PAT: Saya tidak lagi mengikuti kesusastraan. Perkembangan kebudayaan lainnya juga kurang saya ikuti. Saya sedang menarik diri. Melihat televisi pun saya hanya kadang-kadang saja. Begitu pula membaca dan tidak membaca kesusastraan.

O: Mengapa?

PAT: Tidak tahu.... Saya sungguh tidak tertarik. Saya hanya sesekali membaca koran. Itu pun tidak berlangganan. Begitu banyak buku dan majalah yang dikirimkan orang kepada saya. Sudah menumpuk. Tapi saya tak dapat membacanya. Tidak sanggup. Secara praktis saya memang belum mengikuti kehidupan aktif. Saya masih belajar menyesuaikan diri. Pengalaman empat belas tahun ditahan masih menekan saya sampai sekarang. Masih ada sindrom tahanan pada diri saya. Tertekan. Merasa tertekan. Dan sekarang saya tak bisa menulis. Ya, untuk menuliskan satu kalimat pun sangat sukar.

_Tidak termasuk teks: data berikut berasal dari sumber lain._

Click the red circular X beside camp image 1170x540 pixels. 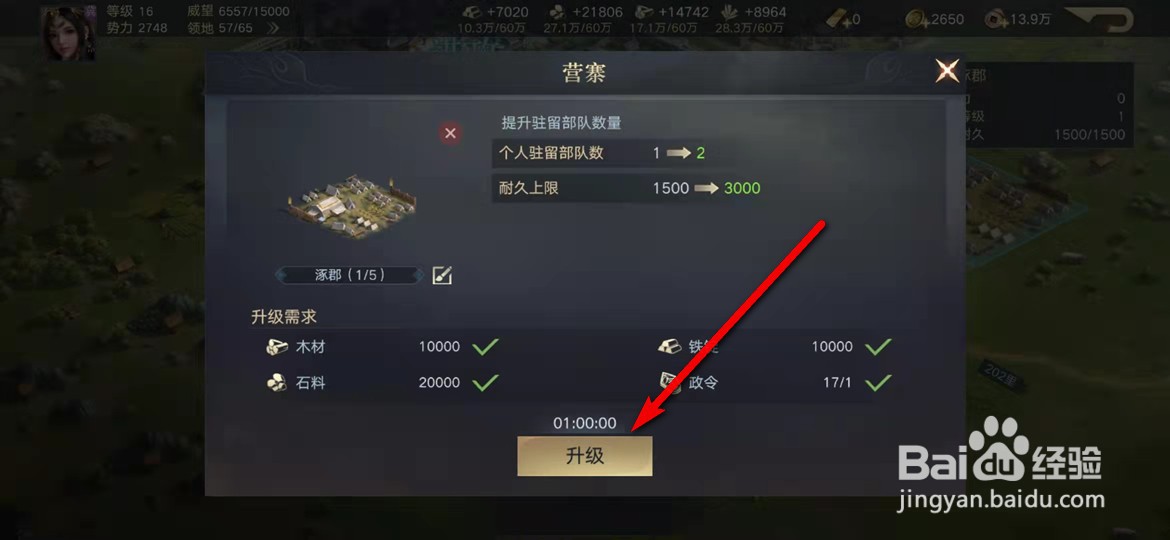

Empat hari belum tentu cukup bagi saya untuk menyelesaikan satu kalimat.

O: Jadi, Anda sedang tidak menulis?

PAT: Tidak bisa menulis. Saya mau menulis. Tetapi tidak bisa.

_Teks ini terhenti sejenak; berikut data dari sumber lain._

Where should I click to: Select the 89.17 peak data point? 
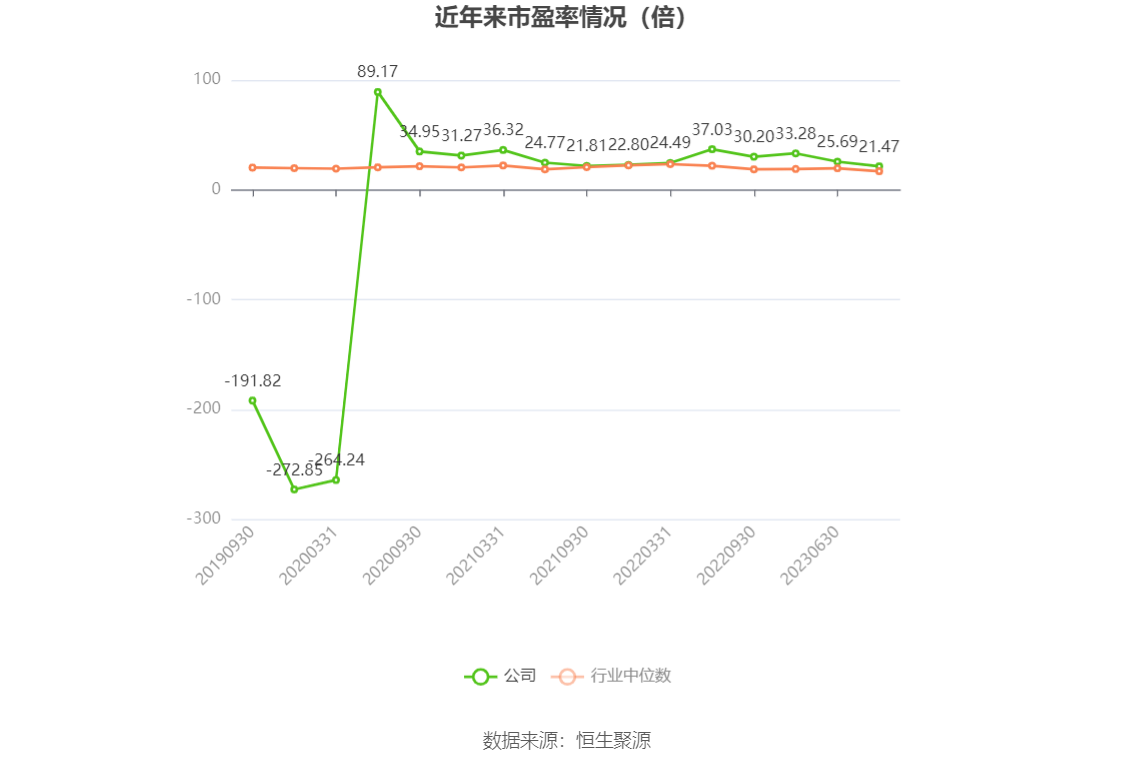point(378,93)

O: Tidak juga mengisi catatan harian?

PAT: Saya sungguh tidak bisa menulis! Waktu baru bebas dulu, saya sedikit demi sedikit masih bisa menulis. Tetapi sekarang sudah tidak bisa. Saya terpaksa harus minta maaf karena begitu banyak surat-surat yang memang tak dapat saya jawab.

O: Persisnya, kapan Anda terakhir menulis?

PAT: Ketika di Pulau Buru.

O: Sampai tahun berapa?

PAT: Oh, sampai saat dibebaskan--tahun 1979--saya masih tetap menulis. Juga masih mengisi buku harian.

O: Apakah Anda menarik diri karena tidak lagi percaya pada budaya sekeliling Anda?

PAT: Saya menarik diri karena merasa asing. Dan makin lama makin merasa asing. Mungkin perasaan ini tidak baik. Tetapi demikianlah perasaan saya.

O: Tadi Anda mengatakan tetap berhasrat untuk kembali menulis. Usaha apa yang Anda lakukan?

PAT: Apa maksudnya?

O: Apa yang Anda lakukan sekarang agar bisa kembali menulis? Atau Anda tidak melakukan apa-apa?

PAT: Soalnya lebih banyak berkaitan dengan lingkungan. Lingkungan di sini terlampau bising dan udaranya pun sangat kotor. Sepuluh tahun saya telah terbiasa hidup dalam kesunyian. Tiba-tiba jadi begini. Setiap kali saya mendengar motor melintas dengan meraung-raung, saraf saya terganggu....

O: Kalau hanya itu masalahnya, mengapa tidak berusaha pindah ke tempat lain yang lebih cocok buat Anda?

PAT: Syaratnya belum ada. Dan lagi saya memang masih merasa belum aman. Empat belas tahun merasa tidak aman, tidak mudah menghilangkannya....

O: Atau mungkin pindah ke luar negeri. Pernah terpikirkan?

PAT: Ya, samar-samar ada. Tetapi seperti saya katakan tadi, saya dalam keadaan menarik diri. Dan apakah mungkin saya ke luar negeri? Saya memang telah banyak mendapat undangan dari sana.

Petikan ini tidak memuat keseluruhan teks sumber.